Problem description. Nothing outside the stretch is wanted. Repeat exactly the lines of the listing below from the one that contains "Given: Open the Menu button in the title bar" through the one that contains "Select the number 4 box", both ends included.

Provided material.
Segment Open

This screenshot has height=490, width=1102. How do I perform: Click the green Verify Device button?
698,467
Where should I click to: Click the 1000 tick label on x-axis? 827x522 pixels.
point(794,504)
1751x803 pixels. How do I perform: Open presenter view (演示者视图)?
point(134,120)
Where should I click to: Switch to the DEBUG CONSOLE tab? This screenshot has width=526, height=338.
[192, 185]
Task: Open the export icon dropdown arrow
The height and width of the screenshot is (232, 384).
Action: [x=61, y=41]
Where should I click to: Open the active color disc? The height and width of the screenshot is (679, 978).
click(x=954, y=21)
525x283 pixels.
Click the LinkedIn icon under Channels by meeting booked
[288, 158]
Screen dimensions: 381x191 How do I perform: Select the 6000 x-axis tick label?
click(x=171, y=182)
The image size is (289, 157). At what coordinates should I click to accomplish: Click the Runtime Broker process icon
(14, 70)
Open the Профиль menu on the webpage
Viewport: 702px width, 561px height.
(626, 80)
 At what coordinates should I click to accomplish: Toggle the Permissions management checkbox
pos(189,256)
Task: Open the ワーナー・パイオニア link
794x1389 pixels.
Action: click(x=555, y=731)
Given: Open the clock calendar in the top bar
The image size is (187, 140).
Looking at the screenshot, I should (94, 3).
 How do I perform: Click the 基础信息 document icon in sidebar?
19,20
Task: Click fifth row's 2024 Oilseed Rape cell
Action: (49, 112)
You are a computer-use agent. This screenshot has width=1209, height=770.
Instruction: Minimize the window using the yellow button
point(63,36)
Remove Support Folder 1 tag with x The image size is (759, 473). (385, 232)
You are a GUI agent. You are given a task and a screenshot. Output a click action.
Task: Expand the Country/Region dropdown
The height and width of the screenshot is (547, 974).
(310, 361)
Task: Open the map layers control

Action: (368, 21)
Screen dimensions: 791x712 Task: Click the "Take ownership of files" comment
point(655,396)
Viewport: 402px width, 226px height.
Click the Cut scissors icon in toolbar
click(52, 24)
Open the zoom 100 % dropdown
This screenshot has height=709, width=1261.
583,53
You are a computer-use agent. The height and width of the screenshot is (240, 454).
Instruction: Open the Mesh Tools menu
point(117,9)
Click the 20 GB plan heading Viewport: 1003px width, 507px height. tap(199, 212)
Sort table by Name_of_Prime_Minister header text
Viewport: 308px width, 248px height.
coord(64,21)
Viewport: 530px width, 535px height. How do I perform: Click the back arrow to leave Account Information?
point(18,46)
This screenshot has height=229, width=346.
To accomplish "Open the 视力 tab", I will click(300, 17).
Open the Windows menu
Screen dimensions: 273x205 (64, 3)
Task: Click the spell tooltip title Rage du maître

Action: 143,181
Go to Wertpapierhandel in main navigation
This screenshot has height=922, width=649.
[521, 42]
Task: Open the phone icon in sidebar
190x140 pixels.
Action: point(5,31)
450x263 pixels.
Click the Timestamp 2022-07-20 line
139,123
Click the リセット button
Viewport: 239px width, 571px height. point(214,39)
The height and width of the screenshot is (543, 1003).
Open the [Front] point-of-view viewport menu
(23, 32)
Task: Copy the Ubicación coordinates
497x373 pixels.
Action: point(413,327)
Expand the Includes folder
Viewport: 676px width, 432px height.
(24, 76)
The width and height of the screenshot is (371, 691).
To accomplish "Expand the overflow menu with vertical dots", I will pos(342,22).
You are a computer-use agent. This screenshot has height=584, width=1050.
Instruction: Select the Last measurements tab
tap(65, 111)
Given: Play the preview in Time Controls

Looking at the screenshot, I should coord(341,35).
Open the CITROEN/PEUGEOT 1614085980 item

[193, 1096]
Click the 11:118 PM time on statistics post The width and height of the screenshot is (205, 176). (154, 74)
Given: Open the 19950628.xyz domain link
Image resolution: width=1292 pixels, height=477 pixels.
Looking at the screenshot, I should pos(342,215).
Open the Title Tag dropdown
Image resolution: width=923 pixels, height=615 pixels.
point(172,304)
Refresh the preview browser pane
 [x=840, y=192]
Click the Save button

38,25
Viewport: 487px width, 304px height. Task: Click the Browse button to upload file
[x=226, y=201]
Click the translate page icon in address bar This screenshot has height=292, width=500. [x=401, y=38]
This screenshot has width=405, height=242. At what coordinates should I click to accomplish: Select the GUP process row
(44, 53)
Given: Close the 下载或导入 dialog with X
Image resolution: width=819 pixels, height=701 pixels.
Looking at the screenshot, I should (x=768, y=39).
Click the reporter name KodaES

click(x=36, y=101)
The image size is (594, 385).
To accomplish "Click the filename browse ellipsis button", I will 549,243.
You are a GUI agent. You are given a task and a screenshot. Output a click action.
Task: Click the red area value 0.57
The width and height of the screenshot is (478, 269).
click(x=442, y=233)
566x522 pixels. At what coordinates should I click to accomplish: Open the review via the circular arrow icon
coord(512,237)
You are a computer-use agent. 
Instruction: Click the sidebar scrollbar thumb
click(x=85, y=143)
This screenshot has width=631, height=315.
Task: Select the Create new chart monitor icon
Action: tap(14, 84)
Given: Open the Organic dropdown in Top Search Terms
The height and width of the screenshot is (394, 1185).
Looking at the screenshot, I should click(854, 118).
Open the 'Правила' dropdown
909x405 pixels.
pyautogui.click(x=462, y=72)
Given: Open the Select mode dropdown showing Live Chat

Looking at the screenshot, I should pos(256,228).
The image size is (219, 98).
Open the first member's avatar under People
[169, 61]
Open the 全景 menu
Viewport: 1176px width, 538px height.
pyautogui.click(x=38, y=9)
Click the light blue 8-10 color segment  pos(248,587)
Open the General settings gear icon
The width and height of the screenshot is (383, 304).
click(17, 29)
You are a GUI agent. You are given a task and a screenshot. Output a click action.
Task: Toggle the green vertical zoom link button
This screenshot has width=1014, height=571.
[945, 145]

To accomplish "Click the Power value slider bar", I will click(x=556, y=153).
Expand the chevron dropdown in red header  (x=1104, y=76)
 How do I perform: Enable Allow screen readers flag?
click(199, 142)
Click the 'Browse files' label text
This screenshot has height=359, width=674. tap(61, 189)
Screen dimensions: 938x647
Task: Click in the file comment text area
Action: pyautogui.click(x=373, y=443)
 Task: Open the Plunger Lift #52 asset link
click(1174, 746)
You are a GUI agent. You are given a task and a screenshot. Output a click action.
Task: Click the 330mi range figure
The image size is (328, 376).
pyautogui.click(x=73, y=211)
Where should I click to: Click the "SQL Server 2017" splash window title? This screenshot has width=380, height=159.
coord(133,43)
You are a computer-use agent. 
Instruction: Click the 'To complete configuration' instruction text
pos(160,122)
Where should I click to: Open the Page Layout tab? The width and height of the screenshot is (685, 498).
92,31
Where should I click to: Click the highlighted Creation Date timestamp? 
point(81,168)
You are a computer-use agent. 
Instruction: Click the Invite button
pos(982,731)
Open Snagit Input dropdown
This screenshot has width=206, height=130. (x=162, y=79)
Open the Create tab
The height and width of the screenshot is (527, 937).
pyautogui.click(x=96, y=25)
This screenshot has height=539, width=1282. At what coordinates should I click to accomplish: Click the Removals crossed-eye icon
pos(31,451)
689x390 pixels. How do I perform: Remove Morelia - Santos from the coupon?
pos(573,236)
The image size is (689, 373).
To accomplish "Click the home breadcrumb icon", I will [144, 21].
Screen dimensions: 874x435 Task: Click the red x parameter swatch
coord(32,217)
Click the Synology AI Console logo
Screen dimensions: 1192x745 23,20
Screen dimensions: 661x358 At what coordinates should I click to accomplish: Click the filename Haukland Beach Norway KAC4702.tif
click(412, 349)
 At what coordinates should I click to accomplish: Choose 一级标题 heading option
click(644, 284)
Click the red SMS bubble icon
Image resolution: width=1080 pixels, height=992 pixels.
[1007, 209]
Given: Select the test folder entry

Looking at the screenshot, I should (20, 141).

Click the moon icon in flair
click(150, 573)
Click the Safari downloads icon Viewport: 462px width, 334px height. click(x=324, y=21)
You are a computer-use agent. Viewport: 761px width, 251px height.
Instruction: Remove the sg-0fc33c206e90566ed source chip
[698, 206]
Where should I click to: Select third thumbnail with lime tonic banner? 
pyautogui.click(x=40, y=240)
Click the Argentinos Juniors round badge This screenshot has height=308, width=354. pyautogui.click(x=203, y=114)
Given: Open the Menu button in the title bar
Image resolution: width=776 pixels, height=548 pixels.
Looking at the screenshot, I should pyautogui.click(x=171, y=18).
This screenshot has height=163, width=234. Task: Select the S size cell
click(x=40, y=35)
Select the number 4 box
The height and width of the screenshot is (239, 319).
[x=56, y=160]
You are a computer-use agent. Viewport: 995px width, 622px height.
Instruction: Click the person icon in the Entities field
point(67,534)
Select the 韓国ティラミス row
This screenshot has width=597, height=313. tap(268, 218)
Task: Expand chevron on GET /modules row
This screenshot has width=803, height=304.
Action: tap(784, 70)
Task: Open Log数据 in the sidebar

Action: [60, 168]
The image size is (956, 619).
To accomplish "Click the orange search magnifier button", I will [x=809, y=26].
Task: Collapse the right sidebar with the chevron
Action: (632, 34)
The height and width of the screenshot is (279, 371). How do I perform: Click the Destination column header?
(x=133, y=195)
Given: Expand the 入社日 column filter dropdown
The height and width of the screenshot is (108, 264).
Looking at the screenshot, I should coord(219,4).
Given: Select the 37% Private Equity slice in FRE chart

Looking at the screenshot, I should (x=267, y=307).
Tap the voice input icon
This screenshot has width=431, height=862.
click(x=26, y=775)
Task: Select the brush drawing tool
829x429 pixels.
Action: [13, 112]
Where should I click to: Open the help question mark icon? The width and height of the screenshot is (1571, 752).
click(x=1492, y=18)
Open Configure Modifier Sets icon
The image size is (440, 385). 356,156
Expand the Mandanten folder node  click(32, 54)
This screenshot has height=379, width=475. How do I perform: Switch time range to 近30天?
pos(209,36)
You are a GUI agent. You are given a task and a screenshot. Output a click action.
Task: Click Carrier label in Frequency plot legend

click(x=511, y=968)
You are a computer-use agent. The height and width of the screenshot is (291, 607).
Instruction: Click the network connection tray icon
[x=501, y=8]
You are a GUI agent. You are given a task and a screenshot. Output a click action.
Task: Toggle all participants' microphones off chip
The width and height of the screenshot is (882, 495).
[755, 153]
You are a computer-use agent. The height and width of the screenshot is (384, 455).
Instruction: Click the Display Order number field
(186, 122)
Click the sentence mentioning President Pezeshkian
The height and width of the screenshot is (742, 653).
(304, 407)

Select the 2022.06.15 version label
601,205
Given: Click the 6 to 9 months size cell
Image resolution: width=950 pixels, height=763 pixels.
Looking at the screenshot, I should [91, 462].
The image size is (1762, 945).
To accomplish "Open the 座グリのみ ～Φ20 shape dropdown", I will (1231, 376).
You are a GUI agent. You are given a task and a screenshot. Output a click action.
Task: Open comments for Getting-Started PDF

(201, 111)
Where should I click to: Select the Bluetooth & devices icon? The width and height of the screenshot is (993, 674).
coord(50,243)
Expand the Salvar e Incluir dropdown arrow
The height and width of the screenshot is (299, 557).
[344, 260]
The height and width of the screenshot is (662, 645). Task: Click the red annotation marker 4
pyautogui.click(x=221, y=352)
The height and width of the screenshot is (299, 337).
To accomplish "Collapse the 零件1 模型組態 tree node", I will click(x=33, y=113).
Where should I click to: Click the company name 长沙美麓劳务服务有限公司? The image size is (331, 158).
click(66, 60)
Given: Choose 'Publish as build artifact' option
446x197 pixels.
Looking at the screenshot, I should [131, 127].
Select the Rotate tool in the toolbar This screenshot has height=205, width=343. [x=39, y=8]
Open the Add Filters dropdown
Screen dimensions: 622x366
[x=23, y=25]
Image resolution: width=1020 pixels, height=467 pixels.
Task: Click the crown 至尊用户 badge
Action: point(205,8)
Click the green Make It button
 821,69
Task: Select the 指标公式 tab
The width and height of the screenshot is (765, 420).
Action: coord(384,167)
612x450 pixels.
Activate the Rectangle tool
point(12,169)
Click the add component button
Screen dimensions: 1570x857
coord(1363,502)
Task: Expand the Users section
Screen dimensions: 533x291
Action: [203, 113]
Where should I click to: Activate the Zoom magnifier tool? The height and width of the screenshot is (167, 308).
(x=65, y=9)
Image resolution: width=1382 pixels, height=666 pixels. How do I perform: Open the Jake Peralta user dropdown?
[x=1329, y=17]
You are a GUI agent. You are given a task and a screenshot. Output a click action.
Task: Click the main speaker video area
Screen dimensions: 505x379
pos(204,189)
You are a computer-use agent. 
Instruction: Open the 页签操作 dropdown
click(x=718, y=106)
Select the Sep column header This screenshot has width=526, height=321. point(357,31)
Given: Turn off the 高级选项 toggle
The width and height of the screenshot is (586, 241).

Segment Closed

Answer area.
Given: Open the Menu button in the title bar
Image resolution: width=776 pixels, height=548 pixels.
Looking at the screenshot, I should pyautogui.click(x=171, y=18).
This screenshot has height=163, width=234. Task: Select the S size cell
click(x=40, y=35)
Select the number 4 box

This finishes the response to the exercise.